> _Collected data entries_
---+---

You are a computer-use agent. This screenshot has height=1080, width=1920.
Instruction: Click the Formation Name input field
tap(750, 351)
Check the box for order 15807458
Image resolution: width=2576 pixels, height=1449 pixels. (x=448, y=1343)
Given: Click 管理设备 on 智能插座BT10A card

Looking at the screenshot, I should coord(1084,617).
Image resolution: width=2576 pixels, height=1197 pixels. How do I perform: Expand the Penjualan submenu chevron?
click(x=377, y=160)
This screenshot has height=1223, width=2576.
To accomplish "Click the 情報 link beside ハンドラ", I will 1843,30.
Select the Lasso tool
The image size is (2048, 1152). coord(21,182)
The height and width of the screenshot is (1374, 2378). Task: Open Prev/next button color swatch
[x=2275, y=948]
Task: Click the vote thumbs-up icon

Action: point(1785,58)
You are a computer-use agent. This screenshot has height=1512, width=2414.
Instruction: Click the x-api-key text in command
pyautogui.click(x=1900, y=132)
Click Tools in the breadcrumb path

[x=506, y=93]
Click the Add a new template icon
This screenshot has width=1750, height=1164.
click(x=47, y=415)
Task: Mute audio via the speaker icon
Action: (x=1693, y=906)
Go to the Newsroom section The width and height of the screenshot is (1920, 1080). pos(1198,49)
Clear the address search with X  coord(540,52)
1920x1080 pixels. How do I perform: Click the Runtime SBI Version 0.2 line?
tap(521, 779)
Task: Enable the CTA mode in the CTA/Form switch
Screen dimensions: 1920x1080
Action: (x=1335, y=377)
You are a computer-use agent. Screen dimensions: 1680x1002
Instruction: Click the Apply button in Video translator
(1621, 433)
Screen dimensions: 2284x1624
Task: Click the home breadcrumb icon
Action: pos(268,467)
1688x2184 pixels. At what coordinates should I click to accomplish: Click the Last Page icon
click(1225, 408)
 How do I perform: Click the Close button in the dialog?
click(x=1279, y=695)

---+---

Find every line of the data that includes the string "agent". Copy each of those lines.

> _Expected answer_
You are a computer-use agent. This screenshot has height=1080, width=1920.
You are a computer-use agent. This screenshot has height=1512, width=2414.
You are a computer-use agent. Screen dimensions: 1680x1002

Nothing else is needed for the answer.